"This study represents the first example of the benefits of employing a cooperative nanosystem to fight cancer," said Michael Sailor, a professor of chemistry and biochemistry at the University of California, San Diego and the primary author of a paper describing the results, which is being published in a forthcoming issue of the Proceedings of the National Academy of Sciences.
In their study, the UC San Diego chemists, bioengineers at MIT and cell biologists at UC Santa Barbara developed a system containing two different nanomaterials the size of only a few nanometers, or a thousand times smaller than the diameter of a human hair, that can be injected into the bloodstream. One nanomaterial was designed to find and adhere to tumors in mice, while the second nanomaterial was fabricated to kill those tumors.
These scientists and others had previously designed nanometer-sized devices to attach to diseased cells or deliver drugs specifically to the diseased cells while ignoring healthy cells. But the functions of those devices, the researchers discovered, often conflicted with one another.
"For example, a nanoparticle that is engineered to circulate through a cancer patient's body for a long period of time is more likely to encounter a tumor," said Sangeeta Bhatia, a physician, bioengineer and a professor of Health Sciences and Technology at the Koch Institute for Integrative Cancer Research at MIT and a coauthor of the study. "However, that nanoparticle may not be able to stick to tumor cells once it finds them. Likewise, a particle that is engineered to adhere tightly to tumors may not be able to circulate in the body long enough to encounter one in the first place."
When a single drug does not work in a patient, a doctor will commonly administer a cocktail containing several drug molecules.
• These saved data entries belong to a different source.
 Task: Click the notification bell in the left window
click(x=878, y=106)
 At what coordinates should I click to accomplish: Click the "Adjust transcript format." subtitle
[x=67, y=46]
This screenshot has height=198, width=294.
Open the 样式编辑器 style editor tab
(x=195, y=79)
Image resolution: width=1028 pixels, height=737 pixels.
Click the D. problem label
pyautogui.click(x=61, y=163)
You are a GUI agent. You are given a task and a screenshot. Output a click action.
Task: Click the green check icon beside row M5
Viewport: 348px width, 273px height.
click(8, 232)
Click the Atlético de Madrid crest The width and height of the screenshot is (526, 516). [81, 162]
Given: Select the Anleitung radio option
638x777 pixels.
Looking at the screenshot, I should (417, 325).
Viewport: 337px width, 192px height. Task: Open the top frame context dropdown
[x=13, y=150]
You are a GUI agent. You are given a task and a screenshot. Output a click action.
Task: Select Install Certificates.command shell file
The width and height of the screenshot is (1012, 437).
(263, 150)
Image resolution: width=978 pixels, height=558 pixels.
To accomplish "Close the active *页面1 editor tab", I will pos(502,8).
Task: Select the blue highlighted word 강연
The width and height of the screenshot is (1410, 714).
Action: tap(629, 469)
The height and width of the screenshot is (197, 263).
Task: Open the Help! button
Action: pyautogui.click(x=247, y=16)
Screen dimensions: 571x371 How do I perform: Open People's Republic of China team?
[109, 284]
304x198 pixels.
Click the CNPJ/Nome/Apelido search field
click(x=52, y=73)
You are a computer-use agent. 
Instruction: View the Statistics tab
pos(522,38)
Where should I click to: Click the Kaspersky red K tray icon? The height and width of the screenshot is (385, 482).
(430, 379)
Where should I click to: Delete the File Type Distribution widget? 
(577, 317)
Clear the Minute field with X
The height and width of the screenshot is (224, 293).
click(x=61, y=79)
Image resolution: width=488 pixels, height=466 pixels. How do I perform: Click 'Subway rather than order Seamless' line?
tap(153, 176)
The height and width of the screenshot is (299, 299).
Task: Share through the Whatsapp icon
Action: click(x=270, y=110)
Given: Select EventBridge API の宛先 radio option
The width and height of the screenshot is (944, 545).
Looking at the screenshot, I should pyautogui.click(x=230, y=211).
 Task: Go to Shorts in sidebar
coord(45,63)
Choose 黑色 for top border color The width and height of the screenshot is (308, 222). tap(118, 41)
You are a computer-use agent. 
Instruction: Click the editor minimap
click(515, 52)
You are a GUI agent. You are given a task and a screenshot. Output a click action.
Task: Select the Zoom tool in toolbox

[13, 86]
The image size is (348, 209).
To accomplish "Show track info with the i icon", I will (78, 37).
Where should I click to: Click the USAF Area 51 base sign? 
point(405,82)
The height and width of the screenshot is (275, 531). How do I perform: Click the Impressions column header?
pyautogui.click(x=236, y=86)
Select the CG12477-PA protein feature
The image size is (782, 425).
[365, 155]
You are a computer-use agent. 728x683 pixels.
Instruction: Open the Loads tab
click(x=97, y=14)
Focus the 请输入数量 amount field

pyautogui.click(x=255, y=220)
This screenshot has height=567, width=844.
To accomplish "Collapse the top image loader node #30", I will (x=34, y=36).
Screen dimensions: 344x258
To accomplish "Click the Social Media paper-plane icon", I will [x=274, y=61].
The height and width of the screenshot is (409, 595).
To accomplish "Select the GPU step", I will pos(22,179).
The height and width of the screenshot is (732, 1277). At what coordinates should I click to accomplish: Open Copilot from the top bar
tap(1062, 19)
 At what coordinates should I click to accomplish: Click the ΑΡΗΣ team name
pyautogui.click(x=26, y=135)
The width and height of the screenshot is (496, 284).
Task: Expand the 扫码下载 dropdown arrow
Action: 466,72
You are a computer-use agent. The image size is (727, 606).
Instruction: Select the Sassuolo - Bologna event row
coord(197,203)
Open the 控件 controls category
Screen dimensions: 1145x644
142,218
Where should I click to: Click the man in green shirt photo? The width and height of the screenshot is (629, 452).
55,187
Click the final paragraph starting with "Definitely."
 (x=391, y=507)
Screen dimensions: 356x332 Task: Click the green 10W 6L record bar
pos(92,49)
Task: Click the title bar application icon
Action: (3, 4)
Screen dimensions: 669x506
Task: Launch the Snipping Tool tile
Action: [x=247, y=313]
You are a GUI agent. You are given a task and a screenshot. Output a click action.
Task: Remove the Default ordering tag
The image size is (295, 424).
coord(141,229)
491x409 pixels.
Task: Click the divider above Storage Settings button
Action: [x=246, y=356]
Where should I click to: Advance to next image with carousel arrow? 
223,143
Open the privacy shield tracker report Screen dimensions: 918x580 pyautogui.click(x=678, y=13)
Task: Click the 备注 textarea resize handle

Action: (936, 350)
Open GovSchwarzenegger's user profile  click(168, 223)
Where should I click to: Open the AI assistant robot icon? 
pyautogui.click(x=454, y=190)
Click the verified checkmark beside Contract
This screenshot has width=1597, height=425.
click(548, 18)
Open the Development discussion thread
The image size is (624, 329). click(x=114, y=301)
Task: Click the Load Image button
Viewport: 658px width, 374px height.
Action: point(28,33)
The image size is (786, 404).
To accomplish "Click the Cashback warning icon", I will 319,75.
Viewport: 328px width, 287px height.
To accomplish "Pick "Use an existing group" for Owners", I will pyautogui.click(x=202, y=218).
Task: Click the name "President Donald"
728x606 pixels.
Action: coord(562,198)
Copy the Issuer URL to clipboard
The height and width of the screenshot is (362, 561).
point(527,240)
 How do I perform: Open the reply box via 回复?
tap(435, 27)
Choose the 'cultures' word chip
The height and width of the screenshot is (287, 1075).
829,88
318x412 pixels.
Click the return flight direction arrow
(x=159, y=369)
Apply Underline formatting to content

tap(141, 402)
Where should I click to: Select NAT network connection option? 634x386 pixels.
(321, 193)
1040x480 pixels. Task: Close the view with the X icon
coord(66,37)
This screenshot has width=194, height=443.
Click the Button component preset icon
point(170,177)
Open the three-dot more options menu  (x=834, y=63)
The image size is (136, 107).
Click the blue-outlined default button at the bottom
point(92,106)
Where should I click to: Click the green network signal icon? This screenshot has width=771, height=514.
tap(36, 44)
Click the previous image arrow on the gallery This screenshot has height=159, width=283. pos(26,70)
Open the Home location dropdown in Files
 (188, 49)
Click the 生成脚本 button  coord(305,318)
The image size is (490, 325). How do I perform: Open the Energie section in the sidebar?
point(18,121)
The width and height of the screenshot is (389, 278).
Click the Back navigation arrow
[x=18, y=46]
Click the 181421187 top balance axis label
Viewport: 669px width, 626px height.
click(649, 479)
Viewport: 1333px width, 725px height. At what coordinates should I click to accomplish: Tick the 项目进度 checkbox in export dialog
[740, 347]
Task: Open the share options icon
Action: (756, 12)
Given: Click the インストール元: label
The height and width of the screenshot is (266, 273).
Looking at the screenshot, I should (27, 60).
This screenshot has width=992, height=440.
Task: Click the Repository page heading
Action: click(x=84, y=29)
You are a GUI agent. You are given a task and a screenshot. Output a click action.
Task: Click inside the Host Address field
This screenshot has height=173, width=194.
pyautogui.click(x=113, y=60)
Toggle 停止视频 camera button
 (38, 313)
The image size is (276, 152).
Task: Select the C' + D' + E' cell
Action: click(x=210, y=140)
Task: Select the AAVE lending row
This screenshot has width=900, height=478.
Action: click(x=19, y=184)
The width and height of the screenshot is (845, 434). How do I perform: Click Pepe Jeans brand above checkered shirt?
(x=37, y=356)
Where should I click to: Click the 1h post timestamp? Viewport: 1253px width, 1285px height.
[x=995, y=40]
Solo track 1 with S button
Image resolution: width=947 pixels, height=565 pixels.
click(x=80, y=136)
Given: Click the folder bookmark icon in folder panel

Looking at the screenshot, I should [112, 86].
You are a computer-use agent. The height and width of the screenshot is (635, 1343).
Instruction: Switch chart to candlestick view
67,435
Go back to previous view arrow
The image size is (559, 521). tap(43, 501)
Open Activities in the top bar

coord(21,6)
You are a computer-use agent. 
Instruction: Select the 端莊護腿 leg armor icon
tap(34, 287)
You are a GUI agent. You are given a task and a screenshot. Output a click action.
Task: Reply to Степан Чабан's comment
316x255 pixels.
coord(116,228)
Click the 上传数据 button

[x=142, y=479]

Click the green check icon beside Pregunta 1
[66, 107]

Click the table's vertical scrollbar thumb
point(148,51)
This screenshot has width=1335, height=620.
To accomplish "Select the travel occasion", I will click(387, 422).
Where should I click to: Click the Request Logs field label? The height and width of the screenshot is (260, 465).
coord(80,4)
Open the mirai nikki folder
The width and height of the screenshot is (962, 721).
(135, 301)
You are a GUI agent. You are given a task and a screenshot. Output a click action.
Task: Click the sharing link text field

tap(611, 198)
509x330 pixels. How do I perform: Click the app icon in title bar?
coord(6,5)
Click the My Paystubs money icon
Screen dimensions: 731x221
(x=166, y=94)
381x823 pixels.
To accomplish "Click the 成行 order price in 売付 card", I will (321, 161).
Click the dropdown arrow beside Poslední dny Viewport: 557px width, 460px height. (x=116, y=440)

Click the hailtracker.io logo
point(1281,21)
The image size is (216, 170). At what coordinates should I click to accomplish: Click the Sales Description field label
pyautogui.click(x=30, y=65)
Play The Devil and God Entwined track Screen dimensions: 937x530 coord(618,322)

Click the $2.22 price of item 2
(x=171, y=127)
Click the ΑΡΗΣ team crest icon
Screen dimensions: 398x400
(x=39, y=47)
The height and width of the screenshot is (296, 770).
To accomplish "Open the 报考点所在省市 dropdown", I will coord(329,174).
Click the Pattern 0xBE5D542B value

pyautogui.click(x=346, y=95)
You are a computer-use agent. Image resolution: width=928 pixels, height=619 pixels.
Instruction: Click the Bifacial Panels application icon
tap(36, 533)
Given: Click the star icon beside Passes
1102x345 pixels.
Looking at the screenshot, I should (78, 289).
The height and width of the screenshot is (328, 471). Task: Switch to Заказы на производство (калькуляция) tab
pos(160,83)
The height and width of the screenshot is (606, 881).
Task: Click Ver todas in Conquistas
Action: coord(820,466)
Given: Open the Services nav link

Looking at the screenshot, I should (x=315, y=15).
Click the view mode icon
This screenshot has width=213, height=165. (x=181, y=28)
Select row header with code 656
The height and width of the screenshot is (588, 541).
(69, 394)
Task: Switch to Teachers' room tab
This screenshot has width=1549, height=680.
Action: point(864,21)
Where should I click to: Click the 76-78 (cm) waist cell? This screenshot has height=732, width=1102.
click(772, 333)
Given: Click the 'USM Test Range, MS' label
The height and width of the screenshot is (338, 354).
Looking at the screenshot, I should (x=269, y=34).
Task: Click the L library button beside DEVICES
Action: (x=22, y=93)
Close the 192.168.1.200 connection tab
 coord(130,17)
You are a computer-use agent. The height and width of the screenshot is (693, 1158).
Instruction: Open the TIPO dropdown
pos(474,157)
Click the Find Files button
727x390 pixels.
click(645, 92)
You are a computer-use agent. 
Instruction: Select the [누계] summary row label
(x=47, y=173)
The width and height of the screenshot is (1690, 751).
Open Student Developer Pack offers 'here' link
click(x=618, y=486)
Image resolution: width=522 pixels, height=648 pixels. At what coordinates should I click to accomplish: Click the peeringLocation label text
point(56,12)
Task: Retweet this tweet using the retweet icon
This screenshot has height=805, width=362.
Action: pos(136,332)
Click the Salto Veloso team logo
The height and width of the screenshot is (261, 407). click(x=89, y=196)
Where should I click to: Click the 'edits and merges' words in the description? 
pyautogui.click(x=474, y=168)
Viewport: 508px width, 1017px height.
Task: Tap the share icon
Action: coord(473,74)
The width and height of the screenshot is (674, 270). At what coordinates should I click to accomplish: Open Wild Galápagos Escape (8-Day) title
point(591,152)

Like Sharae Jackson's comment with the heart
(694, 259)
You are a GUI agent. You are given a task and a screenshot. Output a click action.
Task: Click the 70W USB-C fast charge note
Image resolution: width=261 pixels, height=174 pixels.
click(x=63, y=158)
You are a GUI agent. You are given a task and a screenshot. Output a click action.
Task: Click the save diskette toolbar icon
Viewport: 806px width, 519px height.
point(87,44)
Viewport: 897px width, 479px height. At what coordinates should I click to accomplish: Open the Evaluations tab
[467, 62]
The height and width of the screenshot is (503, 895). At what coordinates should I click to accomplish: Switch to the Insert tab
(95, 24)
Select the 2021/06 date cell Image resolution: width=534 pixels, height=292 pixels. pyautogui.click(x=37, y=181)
That strategy can be very effective in the treatment of cancer, where the rationale is to attack the disease on as many fronts as possible. Drugs may sometimes work together on a single aspect of the disease, or they may attack separate functions. In either case, drug combinations can provide a greater effect than either drug alone.
Treating tumors with nanoparticles has been challenging because immune cells called mononuclear phagocytes identify them and yank them from circulation, preventing the nanomaterials from reaching their target.
Ji-Ho Park, a graduate student in Sailor's UC San Diego laboratory, and Geoffrey von Maltzahn, a graduate student in Bhatia's MIT laboratory, headed the effort to develop two distinct nanomaterials that would work in concert to overcome that obstacle and others. The first particle is a gold nanorod "activator' that accumulates in tumors by seeping through its leaky blood vessels. The gold particles cover the whole tumor and behave like an antenna by absorbing otherwise benign infrared laser irradiation, which then heats up the tumor.
After the nanorods had circulated in the bloodstream of mice that had epithelial tumors for three days, the researchers used a weak laser beam to heat the rods that attached to the tumors. This sensitized the tumors, and the researchers then sent in a second nanoparticle type, composed of either iron oxide nanoworms or doxorubicin-loaded liposomes. This "responder" nanoparticle was coated with a special targeting molecule specific for the heat-treated tumor. Much of that work was done in the laboratory of Erkki Ruoslahti, a cell biologist and professor at the Burnham Institute for Medical Research at UC Santa Barbara, and another co-author of the study.
"Think of them like soldiers attacking an enemy base," said Sailor. "The gold nanorods are the Special Forces, who come in first to mark the target. Then the Air Force flies in to deliver the laser-guided bomb. The devices are designed to minimize collateral damage to the rest of the body."
While one type of nanoparticle improves detection of the tumor, he said, the other is designed to kill the tumor. The researchers designed one type of responder particle with strings of iron oxide, which they called "nanoworms," that show up brightly in a medical magnetic resonance imaging, or MRI, system. The second type is a hollow nanoparticle loaded with the anti-cancer drug doxorubicin. With the drug-loaded responder, the scientists demonstrated in their experiments that a tumor growing in a mouse can be arrested and then shrunk. "The nanoworms would be useful to help the medical team identify the size and shape of a tumor in a patient before surgery, while the hollow nanoparticles might be used to kill the tumor without the need for surgery," said Sailor.
"This study is important because it is the first example of a combined, two-part nanosystem that can produce sustained reduction in tumor volume in live animals," said Sailor.
The project was funded by grants from the National Cancer Institute of the National Institutes of Health. Bhatia is a Howard Hughes Medical Institute Investigator.